INTRODUCTION
L’insuffisance cardiaque chronique (ICC) est le résultat final commun à la plupart des maladies cardiaques. Pour diverses raisons – le vieillissement de la population, l’augmentation du taux de survie chez les patients atteints de maladies telles que les maladies coronariennes ou l’hypertension – la prévalence de l’ICC a augmenté. Le traitement pharmacologique de l’insuffisance cardiaque a avancé et la plupart des essais cliniques montrent un meilleur pronostic, mais les effets du traitement pharmacologique sur la population générale des patients atteints d’ICC ont été modestes et des taux élevés de mortalité et de morbidité persistent.1,2 Une explication possible est que la plupart des les essais ont inclus des patients présentant une fraction d’éjection ventriculaire gauche réduite (FEVG) (dysfonctionnement systolique) tandis que 30% à 50% des patients atteints d’ICC dans les études de population3 et les registres hospitaliers4,5 ont conservé la FEVG. Chez ces patients, l’effet d’une gamme de médicaments utilisés dans le traitement de l’ICC n’a été évalué que récemment. L’insuffisance cardiaque chronique avec fonction systolique préservée est plus fréquente chez les patients âgés et les femmes 3,6,7, ce qui peut expliquer en partie le mauvais pronostic. Ces dernières années, les aspects épidémiologiques et cliniques du problème et de son traitement ont reçu beaucoup d’attention et l’objectif de cet article est de passer en revue les principaux résultats de la littérature.
CONCEPT
Initialement , le terme utilisé pour classer les patients souffrant d’insuffisance cardiaque et de contractilité normale ou presque normale était «insuffisance cardiaque diastolique». Cependant, cela est maintenant considéré comme controversé et la plupart des auteurs préfèrent «une insuffisance cardiaque avec une fonction systolique préservée». Dans la pratique clinique courante, les deux termes représentent un concept qui identifie probablement les mêmes patients bien que leur réalité physiopathologique puisse différer. Le diagnostic de l’insuffisance cardiaque diastolique nécessite la présence d’un syndrome clinique d’ICC ainsi que la démonstration objective d’un dysfonctionnement diastolique isolé ou dominant.8 En revanche, l’insuffisance cardiaque avec fonction systolique préservée est diagnostiquée chez les patients présentant un syndrome clinique d’ICC et normal ou presque normal.

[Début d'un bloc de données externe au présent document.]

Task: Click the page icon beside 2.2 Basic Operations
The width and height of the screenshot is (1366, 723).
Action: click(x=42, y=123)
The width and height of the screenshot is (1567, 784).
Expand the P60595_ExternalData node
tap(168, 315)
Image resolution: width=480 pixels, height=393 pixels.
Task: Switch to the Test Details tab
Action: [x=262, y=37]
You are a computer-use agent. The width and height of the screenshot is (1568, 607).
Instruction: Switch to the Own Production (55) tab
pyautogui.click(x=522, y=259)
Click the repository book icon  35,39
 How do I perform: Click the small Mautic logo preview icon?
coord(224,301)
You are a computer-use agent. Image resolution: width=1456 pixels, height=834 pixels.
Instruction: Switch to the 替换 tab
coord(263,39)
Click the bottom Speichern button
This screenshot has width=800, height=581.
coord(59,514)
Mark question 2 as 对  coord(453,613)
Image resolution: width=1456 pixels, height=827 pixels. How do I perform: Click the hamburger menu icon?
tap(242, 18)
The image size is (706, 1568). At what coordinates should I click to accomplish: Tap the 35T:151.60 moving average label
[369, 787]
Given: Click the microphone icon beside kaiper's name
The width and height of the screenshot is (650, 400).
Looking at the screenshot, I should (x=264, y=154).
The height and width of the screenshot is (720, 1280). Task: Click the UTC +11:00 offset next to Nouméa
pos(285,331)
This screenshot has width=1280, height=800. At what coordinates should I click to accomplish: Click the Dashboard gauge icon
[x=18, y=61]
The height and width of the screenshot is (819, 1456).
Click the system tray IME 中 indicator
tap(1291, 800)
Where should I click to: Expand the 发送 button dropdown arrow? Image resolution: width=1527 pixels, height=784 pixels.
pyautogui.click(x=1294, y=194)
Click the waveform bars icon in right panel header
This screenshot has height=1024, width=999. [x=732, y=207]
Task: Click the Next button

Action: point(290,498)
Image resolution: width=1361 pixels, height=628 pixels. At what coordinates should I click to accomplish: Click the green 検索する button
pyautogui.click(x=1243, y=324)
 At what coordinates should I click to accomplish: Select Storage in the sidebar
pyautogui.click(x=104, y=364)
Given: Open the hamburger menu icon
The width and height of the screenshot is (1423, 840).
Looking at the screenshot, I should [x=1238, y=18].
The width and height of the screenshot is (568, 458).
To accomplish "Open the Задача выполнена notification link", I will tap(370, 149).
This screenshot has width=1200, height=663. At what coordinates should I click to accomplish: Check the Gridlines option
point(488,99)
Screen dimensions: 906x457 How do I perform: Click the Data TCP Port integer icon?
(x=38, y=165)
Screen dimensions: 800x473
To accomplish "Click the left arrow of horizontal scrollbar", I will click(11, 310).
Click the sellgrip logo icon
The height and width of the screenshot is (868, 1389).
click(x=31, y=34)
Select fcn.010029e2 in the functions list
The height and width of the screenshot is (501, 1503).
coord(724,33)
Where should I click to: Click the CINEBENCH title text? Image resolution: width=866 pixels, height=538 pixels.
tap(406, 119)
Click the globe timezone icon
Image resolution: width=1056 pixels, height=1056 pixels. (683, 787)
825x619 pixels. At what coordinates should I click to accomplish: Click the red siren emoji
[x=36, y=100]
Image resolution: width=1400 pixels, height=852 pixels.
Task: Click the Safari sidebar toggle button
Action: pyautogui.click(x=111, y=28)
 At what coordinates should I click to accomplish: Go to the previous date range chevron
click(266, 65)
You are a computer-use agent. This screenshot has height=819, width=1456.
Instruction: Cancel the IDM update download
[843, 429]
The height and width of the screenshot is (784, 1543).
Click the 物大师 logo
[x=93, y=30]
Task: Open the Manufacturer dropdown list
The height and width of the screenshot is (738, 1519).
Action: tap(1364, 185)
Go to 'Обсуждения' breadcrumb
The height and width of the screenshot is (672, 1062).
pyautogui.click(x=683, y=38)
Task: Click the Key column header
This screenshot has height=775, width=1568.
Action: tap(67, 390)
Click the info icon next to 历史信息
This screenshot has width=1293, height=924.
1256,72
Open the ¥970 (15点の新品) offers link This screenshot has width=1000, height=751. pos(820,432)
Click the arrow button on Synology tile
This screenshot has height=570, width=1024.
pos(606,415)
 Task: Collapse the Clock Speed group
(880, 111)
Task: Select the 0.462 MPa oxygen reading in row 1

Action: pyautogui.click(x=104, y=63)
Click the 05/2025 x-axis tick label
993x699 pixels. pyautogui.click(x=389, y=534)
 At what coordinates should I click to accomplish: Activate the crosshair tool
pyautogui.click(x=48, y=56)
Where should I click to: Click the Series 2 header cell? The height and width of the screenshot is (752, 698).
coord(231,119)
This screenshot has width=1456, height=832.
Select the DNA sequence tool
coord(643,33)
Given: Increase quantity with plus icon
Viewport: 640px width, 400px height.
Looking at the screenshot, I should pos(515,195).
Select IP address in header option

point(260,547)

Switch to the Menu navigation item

LVEF, sans qu’il soit nécessaire de démontrer une anomalie diastolique. Compte tenu des innombrables limites de l’étude non invasive (échocardiogramme Doppler, ventriculographie isotopique) de la fonction diastolique et du large éventail de variables dans les paramètres actuellement utilisés pour les quantifier (quantification de la situation cardiaque liée à l’âge, à la précharge et à la postcharge, fréquence cardiaque, etc.), il semble plus raisonnable d’utiliser le terme «CHF avec fonction systolique préservée», sans insister sur une démonstration objective d’anomalie diastolique. En effet, certaines études montrent que parmi les patients atteints d’ICC diagnostiqués selon les critères de Framingham et LVEF > 50% qui subissent une étude hémodynamique et une échocardiographie Doppler, 92% présentent au moins une anomalie diastolique chez l’étude hémodynamique; 94% présentent au moins une anomalie diastolique au Doppler, et 100% présentent au moins une anomalie diastolique identifiée par l’une ou l’autre de ces méthodes.9 Par conséquent, l’étude de la fonction diastolique sert à confirmer le diagnostic d’ICC diastolique plutôt qu’à l’établir .
CRITÈRES DIAGNOSTIQUES
Nous allons maintenant résumer l’évolution du diagnostic diastolique d’ICC. Le groupe d’étude de la Société européenne de cardiologie sur l’insuffisance cardiaque diastolique a proposé trois critères obligatoires qui devraient être simultanément présents10: 1) présence de signes ou de symptômes d’ICC; 2) présence d’une fonction systolique ventriculaire gauche normale ou légèrement anormale, et 3) évidence d’une relaxation ventriculaire gauche anormale, d’un remplissage, d’une distensibilité diastolique ou d’une raideur diastolique. Ces critères ont reçu leur part de critiques. Premièrement, le diagnostic clinique de l’ICC (via les signes et symptômes) manque de sensibilité et de spécificité, rendant apparemment le respect des critères de Framingham (tableau 1), ou de ceux de toute autre classification également validée, essentiel. Deuxièmement, la limite de la FEVG « normale » a beaucoup varié (40% -50%); le groupe d’étude européen a choisi 45%, mais on peut soutenir qu’une fraction d’éjection comprise entre 40 et 50% pourrait être considérée comme normale. De plus, la fraction d’éjection peut varier selon le moment où elle est déterminée. Par exemple, dans l’insuffisance cardiaque secondaire à une ischémie myocardique transitoire aiguë ou à une crise hypertensive, la FEVG déterminée pendant les premières heures peut être réduite mais à 24 heures, elle est normale. Des études montrent que chez les patients souffrant d’insuffisance cardiaque et d’hypertension non contrôlée, les différences entre la FEVG déterminée au service des urgences et la FEVG mesurée à 72 heures n’étaient pas significatives chez les patients qui étaient déjà cliniquement stables.11 Ainsi, il n’est généralement pas essentiel de déterminer la FEVG au début la décompensation car les valeurs obtenues dans les jours suivants sont fiables; la seule exception à cette règle peut être chez les patients atteints d’ischémie aiguë.La troisième critique des critères européens est liée à la faible fiabilité, sensibilité et spécificité de la détermination des anomalies de la fonction diastolique, comme mentionné précédemment.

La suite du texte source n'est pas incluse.